── SUPPLIED MATERIAL ──

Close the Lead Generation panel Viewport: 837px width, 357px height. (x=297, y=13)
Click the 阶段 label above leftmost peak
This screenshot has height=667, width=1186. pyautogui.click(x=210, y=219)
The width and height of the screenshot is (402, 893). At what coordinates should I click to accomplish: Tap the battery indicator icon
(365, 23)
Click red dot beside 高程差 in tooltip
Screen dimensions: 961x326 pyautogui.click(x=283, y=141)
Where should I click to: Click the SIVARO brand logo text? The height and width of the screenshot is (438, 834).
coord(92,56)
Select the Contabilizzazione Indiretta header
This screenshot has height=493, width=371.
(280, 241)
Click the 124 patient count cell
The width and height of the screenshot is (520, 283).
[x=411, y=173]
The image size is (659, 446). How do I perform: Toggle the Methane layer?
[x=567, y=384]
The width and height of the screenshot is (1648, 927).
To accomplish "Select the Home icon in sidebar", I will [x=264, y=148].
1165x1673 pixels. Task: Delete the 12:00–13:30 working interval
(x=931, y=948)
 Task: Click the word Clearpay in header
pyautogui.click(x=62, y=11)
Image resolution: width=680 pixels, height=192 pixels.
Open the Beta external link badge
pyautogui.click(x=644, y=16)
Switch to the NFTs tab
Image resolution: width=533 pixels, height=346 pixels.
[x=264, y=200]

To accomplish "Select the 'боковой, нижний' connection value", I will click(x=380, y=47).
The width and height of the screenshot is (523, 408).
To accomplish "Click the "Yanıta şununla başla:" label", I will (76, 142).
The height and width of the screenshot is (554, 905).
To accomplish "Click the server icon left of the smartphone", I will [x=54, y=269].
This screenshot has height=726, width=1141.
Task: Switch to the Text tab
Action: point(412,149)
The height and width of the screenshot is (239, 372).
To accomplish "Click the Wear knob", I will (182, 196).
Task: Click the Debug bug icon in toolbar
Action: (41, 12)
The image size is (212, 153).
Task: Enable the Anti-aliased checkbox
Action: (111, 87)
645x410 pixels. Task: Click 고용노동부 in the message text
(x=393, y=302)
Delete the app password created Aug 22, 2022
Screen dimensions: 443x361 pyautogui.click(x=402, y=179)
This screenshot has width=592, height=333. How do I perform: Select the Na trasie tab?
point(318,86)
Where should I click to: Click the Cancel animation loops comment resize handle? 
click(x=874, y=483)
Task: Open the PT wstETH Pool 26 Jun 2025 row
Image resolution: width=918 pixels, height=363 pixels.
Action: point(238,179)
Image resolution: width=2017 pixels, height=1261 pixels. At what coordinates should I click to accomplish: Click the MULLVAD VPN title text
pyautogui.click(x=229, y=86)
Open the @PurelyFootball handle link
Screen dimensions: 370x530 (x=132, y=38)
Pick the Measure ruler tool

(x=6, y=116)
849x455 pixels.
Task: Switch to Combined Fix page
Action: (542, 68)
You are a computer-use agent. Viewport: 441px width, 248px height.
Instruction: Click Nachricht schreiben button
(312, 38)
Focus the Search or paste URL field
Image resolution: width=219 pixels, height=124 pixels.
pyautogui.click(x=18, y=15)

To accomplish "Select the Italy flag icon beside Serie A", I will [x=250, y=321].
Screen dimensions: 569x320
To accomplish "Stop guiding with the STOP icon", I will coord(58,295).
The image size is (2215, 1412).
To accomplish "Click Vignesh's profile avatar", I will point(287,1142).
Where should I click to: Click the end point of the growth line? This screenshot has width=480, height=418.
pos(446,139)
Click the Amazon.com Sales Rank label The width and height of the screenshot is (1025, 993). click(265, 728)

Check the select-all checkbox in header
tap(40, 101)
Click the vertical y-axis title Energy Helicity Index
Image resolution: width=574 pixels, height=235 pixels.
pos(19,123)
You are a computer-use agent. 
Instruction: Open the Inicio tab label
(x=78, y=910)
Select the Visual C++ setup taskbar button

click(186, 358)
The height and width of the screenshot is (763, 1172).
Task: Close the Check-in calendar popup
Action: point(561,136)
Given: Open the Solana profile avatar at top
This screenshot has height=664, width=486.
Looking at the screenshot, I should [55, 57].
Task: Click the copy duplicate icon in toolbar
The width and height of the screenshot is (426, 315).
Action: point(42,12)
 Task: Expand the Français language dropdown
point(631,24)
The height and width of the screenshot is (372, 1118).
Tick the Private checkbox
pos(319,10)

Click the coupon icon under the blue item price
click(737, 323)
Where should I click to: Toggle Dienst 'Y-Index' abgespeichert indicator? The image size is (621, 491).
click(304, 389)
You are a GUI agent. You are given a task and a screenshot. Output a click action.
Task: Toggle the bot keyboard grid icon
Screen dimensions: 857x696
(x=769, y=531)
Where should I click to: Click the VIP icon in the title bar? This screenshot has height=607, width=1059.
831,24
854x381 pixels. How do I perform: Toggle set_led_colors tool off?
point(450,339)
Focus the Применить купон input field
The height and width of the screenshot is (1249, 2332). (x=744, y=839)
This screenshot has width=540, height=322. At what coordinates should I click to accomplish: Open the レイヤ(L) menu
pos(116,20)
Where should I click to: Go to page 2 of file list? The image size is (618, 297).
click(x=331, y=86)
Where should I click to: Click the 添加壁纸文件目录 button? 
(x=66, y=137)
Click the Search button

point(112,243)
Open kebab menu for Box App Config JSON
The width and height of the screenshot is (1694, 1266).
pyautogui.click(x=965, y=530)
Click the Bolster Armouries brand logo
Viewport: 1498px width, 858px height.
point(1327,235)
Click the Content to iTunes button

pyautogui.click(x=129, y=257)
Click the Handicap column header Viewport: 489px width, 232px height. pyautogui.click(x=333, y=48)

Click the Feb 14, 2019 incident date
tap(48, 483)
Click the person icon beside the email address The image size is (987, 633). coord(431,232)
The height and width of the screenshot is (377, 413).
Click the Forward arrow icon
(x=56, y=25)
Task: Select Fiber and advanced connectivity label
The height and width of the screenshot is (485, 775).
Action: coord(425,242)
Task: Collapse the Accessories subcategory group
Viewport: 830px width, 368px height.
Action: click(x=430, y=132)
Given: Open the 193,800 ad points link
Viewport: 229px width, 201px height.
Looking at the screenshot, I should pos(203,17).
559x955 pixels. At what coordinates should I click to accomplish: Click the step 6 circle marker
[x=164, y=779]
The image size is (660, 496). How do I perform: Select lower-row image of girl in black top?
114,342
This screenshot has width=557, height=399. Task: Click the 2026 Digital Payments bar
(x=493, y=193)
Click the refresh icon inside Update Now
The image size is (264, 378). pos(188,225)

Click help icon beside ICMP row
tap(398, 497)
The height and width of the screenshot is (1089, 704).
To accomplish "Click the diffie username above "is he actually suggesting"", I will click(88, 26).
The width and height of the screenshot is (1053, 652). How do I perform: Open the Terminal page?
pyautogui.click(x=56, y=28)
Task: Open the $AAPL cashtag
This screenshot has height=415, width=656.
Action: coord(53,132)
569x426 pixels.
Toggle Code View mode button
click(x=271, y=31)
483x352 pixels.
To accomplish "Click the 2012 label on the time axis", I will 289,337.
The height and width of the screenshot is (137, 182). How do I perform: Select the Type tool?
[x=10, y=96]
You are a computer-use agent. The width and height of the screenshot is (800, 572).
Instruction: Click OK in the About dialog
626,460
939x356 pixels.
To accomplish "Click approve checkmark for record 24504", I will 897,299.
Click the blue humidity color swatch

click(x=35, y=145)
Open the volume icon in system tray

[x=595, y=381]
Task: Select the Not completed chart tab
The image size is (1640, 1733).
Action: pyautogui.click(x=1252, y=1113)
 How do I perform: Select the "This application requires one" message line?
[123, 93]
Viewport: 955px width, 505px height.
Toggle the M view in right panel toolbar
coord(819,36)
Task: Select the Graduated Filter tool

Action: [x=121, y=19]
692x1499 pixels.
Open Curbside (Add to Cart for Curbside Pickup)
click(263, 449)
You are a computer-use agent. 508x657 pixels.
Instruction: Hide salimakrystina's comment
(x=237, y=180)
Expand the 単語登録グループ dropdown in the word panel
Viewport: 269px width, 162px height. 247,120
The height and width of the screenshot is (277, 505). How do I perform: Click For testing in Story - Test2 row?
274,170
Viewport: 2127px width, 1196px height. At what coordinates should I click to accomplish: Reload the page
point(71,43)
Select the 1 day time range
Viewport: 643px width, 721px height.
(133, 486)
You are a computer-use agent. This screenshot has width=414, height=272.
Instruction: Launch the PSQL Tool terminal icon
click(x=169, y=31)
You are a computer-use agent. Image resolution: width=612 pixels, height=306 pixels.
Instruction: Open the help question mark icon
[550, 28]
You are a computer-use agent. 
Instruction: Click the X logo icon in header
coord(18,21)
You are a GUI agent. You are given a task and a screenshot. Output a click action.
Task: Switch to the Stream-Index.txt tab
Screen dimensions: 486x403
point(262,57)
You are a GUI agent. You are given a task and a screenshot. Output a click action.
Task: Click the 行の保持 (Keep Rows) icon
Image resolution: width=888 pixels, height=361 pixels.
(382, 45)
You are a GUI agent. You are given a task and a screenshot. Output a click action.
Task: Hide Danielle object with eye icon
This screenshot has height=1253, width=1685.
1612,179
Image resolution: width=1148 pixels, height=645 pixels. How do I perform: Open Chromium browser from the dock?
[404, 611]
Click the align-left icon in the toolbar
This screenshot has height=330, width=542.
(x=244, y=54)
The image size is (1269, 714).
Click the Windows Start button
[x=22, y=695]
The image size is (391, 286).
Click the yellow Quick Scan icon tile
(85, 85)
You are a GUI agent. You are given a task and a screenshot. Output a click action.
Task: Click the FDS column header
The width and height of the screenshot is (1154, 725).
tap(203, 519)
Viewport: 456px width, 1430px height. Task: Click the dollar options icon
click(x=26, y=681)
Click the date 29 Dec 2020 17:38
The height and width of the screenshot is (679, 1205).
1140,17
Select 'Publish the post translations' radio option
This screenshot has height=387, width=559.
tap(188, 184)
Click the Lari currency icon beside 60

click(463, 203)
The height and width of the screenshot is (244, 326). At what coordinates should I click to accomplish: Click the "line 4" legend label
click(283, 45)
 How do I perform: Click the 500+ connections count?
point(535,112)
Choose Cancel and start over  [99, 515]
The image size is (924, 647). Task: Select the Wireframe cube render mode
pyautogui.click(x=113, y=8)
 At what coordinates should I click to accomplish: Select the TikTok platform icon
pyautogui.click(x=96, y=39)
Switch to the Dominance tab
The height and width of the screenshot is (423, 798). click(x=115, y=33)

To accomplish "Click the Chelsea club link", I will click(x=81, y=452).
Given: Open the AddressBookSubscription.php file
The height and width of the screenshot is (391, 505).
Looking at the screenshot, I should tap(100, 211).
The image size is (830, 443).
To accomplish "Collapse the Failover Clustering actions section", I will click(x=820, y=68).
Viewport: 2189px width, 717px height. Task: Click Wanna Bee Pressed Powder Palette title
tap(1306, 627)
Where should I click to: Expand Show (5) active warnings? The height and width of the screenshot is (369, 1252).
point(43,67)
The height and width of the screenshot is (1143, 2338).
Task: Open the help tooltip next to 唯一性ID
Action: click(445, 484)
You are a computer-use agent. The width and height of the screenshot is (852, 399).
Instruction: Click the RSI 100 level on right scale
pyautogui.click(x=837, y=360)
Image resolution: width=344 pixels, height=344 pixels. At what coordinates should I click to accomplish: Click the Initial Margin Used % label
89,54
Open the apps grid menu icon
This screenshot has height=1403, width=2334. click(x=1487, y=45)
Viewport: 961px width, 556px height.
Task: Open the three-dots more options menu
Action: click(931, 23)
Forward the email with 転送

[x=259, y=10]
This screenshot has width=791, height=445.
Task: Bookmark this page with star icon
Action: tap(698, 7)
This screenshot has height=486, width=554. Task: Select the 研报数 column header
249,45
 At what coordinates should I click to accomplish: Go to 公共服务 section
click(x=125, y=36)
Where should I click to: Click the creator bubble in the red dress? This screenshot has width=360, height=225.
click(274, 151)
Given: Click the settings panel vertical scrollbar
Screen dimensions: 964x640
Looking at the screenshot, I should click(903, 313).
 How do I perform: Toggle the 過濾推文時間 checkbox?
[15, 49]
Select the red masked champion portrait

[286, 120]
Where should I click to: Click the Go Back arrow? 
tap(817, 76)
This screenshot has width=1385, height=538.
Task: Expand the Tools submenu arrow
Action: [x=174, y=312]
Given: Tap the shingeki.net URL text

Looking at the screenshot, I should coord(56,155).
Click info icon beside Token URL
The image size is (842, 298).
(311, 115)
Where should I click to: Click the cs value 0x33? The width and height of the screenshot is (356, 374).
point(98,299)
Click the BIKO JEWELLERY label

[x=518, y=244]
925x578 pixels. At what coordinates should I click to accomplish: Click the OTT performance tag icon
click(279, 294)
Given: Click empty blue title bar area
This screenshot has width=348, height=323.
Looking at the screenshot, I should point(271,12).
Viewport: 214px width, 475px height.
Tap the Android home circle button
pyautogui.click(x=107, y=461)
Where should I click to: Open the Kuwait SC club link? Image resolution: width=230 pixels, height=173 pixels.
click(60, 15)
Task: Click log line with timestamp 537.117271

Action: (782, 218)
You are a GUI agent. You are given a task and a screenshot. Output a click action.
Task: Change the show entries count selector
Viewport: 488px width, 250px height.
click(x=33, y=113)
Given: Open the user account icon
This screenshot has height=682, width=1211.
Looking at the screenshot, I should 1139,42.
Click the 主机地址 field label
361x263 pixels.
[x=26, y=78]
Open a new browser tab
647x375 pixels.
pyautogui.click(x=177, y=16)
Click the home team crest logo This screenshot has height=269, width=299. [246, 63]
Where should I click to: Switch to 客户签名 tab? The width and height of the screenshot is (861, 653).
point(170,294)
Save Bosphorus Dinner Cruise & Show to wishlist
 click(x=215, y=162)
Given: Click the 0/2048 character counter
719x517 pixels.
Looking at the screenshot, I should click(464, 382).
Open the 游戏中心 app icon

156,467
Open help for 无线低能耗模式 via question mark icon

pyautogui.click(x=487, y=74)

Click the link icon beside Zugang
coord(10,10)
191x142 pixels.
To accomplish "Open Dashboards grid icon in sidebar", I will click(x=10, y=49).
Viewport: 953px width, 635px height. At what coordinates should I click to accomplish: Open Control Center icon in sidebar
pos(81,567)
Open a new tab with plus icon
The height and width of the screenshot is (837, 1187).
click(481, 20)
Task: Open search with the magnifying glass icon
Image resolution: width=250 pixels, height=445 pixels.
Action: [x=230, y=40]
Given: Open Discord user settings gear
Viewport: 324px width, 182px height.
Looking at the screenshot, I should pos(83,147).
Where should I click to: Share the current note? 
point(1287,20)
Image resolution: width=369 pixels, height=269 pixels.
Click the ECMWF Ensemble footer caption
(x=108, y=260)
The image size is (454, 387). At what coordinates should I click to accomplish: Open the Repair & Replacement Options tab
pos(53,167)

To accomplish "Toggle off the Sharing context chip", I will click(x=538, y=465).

───

Copy out the entries from the beginning through the line containing "will click(x=380, y=47).", with that line included.

Close the Lead Generation panel Viewport: 837px width, 357px height. (x=297, y=13)
Click the 阶段 label above leftmost peak
This screenshot has height=667, width=1186. pyautogui.click(x=210, y=219)
The width and height of the screenshot is (402, 893). At what coordinates should I click to accomplish: Tap the battery indicator icon
(365, 23)
Click red dot beside 高程差 in tooltip
Screen dimensions: 961x326 pyautogui.click(x=283, y=141)
Where should I click to: Click the SIVARO brand logo text? The height and width of the screenshot is (438, 834).
coord(92,56)
Select the Contabilizzazione Indiretta header
This screenshot has height=493, width=371.
(280, 241)
Click the 124 patient count cell
The width and height of the screenshot is (520, 283).
[x=411, y=173]
The image size is (659, 446). How do I perform: Toggle the Methane layer?
[x=567, y=384]
The width and height of the screenshot is (1648, 927).
To accomplish "Select the Home icon in sidebar", I will [x=264, y=148].
1165x1673 pixels. Task: Delete the 12:00–13:30 working interval
(x=931, y=948)
 Task: Click the word Clearpay in header
pyautogui.click(x=62, y=11)
Image resolution: width=680 pixels, height=192 pixels.
Open the Beta external link badge
pyautogui.click(x=644, y=16)
Switch to the NFTs tab
Image resolution: width=533 pixels, height=346 pixels.
[x=264, y=200]

To accomplish "Select the 'боковой, нижний' connection value", I will click(x=380, y=47).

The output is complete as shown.